Beide boksdoorns behoren tot de nachtschadefamilie, wat impliceert dat de plant het giftige solanine bevat. In het geval van de boksdoorn zijn dat vooral de bladeren. Desondanks worden de jonge scheuten en de bladeren van de Chinese boksdoorn vrij algemeen gegeten. Van de bladeren wordt net als van de vruchten thee getrokken.
De boksdoorn is een struik gevormd uit tot zeker drie meter lange, doornige takken. Zij grijpen zich vast aan elkaar of aan de laagste takken van de dichtst bijstaande bomen, en verhouten. Ze vormen een ondringbare veste, vandaar dat deze plant graag als erfafscheiding wordt gebruikt.

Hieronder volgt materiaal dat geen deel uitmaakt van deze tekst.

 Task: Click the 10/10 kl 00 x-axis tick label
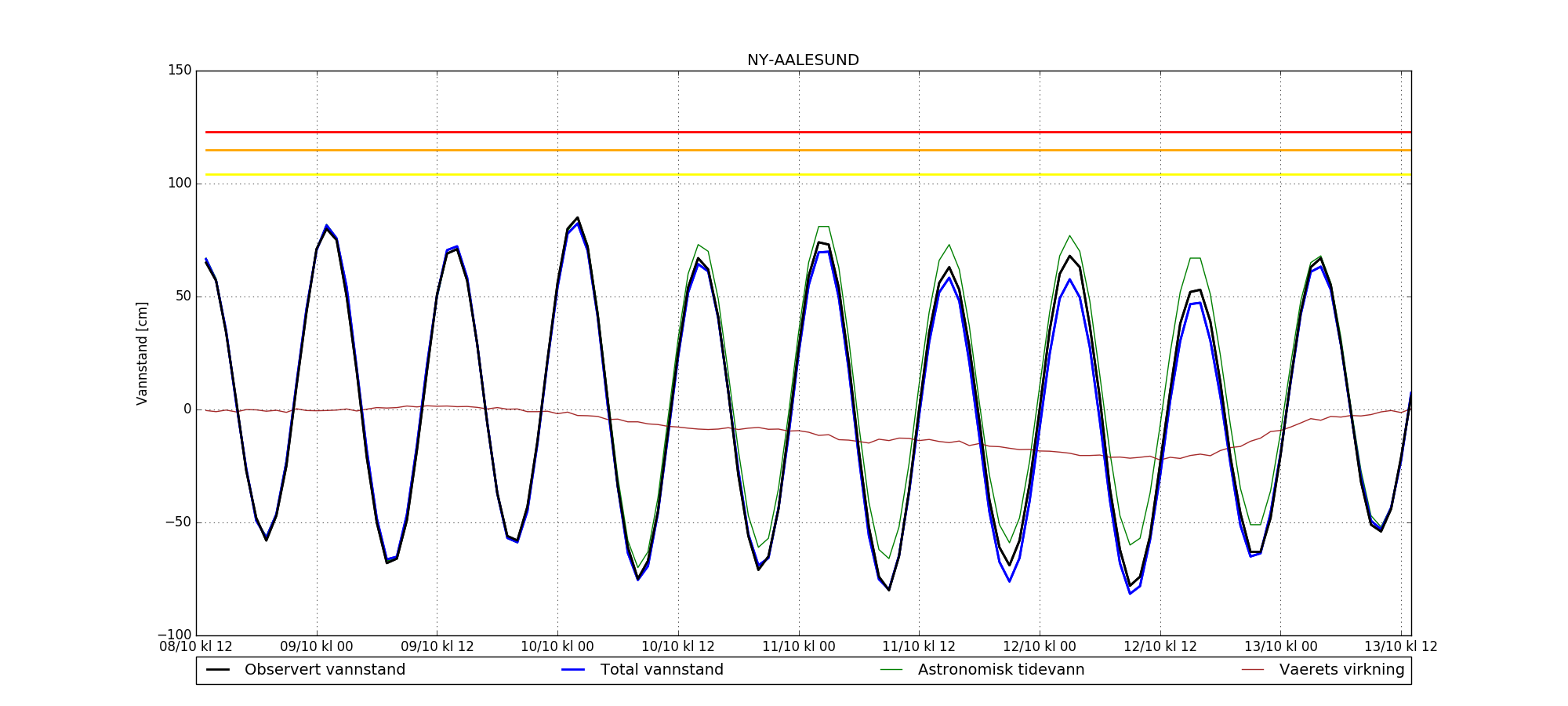[557, 647]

De bladeren zijn lancetvormig of ovaal, en een centimeter of zeven lang. De licht-paarse bloemen groeien solitair of in groepjes van hoogstens drie in de bladoksels van de plant. Ze zijn tweeslachtig, met andere worden de plant bestuift zichzelf. Alleen voor kruisbevruchting is de boksdoorn aangewezen op insecten, met name bijen.
De oranje-rode besjes zijn eivormig of ovaal, en zijn 7-15 mm lang. Ze bevatten veel, gele zaadjes. Ze zijn zo sappig dat ze - eenmaal rijp - op barsten staan. Ze rijpen op het noordelijk halfrond van juli tot oktober.

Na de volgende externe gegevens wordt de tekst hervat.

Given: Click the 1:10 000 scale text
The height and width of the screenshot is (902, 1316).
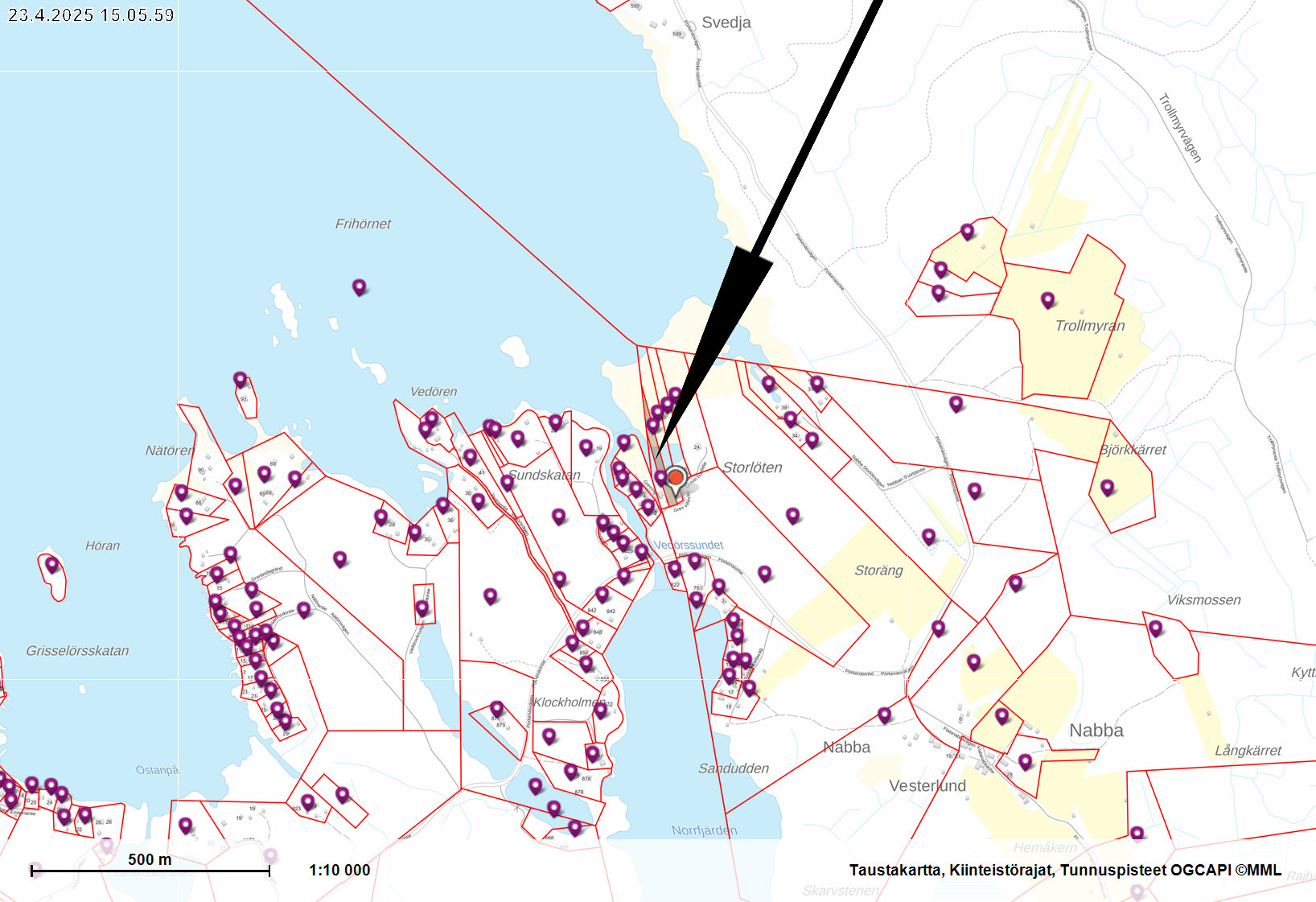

In Europa heeft de teelt in 2013 gestalte heeft gekregen, zoals in het Spaanse Andalusië, en in Italië van Alto Adige in Zuid-Tirol tot Calabria, in de teen van de laars. Dichtbij en onder Europese teeltcondities. Sinsdien is de bes ook vers verkijgbaar.
De besjes worden rauw en (meestal) gedroogd gegeten en er wordt thee van getrokken, onder andere vijfstappenthee. De bessen dienen volledig rijp zijn. Andere toepassingen zijn: rijstcongee en kruidenkip of -soep. De bes wordt ook in biersoorten gebruikt, zoals in qouqi jui, een Chinees bier, en in sommige Belgische bieren.
In Europa is de handel in de bladeren en scheuten van de boksdoorn vanwege het hoge solanine-gehalte verboden.
De onduidelijkheid komt voort uit de vele verwante soorten Lycium. De Lycium barbarum, en de Lycium europaeum zouden van Europese oorsprong zijn, de Lycium chinense, de Lycium ruthenicum en de Lycium turcomanicum van Aziatische.
De botanische naam Lycium is ontleend aan de streek Lycia in het Turkse Anatolië, en is oorspronkelijk dor Plinius de Oudere gegeven aan een boksdoorn uit de Rhamnaceae-familie. Linneaus gaf het boksdoorngeslacht in 1753 de naam Lycium, en bedacht ook de soortnaam (barbaars, of 'uit den vreemde').
De naam goji is in 1973 bedacht door de ethno-botanicus Bradley Dobos, naar de Chinese benaming van de boksdoorn. Er was kennelijk behoefte aan een meer mystieke naam.
Wetenschappers zijn hier eensluidend in, de bes is niet gezonder dan een sinaasappel, en bevat minder waardevolle stoffen dan de duindoornbes.